In June of 1958, Richard Loving and Mildred Jeter were married in Washington, D.C. Six months after having been married, the couple was arrested, convicted of a felony, and sentenced to a year in jail. Their crime? Richard was white. Mildred was black.
The trial judge suspended the sentence for a period of 25 years on the condition that the Lovings leave the State and not return to Virginia together for 25 years. He stated in an opinion that:
"Almighty God created the races white, black, yellow, malay and red, and he placed them on separate continents. And but for the interference with his arrangement there would be no cause for such marriages. The fact that he separated the races shows that he did not intend for the races to mix."
The Lovings moved to Washington, D.C. (where they lived for 8 years) and appealed their conviction on the grounds that Virginia law (The Racial Integrity Law of 1924) violated their rights to equal protection of the law and due process under the Fourteenth Amendment.
Their case went through many levels of the justice system and their appeal was denied every time. On June 12, 1967, their case appeared before the United States Supreme Court. The Court decided unanimously (9-0) to strike down Virginia's laws, as well as statutes in 17 other states that still forbade interracial marriages. Finally, after nine years of struggle, the Lovings won the right to live together as husband and wife in their home state. In the words of Chief Justice Earl Warren, "Under our Constitution, the freedom to marry a person of another race resides within the individual and cannot be infringed on by the State.
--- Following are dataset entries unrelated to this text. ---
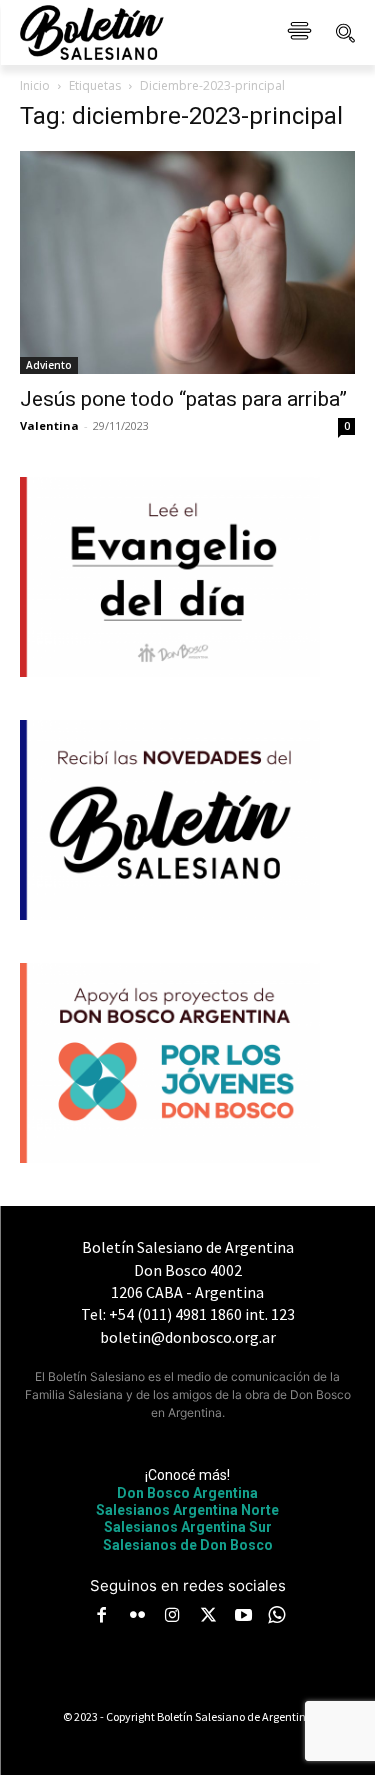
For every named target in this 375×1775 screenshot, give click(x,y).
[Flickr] (137, 1617)
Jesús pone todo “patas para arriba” (183, 399)
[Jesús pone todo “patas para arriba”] (187, 262)
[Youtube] (244, 1617)
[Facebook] (102, 1617)
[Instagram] (173, 1617)
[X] (208, 1617)
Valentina (49, 425)
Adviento (49, 365)
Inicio (35, 85)
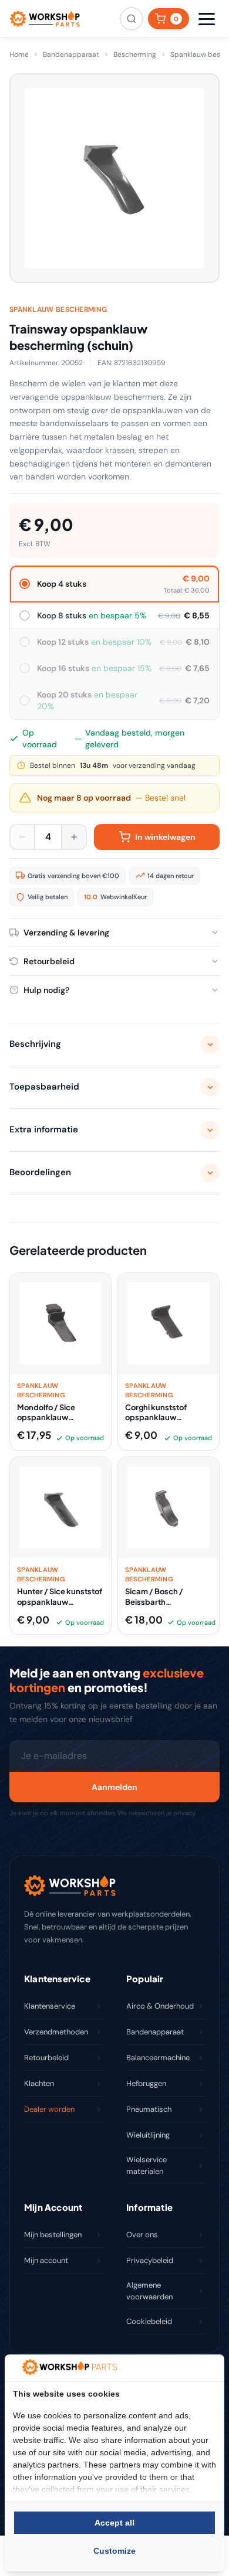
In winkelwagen (165, 837)
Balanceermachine (158, 2058)
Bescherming (134, 54)
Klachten (39, 2083)
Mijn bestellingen (53, 2235)
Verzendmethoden (56, 2032)
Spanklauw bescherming (58, 309)
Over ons (142, 2235)
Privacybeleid (149, 2260)
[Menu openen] (207, 19)
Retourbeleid (46, 2058)
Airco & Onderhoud (160, 2006)
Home (19, 54)
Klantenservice (49, 2006)
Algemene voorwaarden (149, 2291)
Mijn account (46, 2260)
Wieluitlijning (148, 2135)
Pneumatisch (148, 2109)
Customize (114, 2550)
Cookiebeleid (149, 2321)
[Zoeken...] (131, 18)
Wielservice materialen (146, 2165)
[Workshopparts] (44, 19)
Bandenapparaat (71, 54)
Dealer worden (49, 2109)
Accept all (114, 2522)
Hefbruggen (146, 2083)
These convictions must be reversed. It is so ordered."
Mildred Loving is alone now-- The marriage that entered her name in law school textbooks ended in 1975 when a drunken driver broadsided the couple's car and killed her husband. She lives quietly in the small cinderblock house Loving built for her and three children after the Supreme Court decision allowed them to return to Virginia "MIXED AND MATCHED. Mildred and Richard Loving didn't want to overturn Virginia's anti-miscegenation law, they just wanted to get married."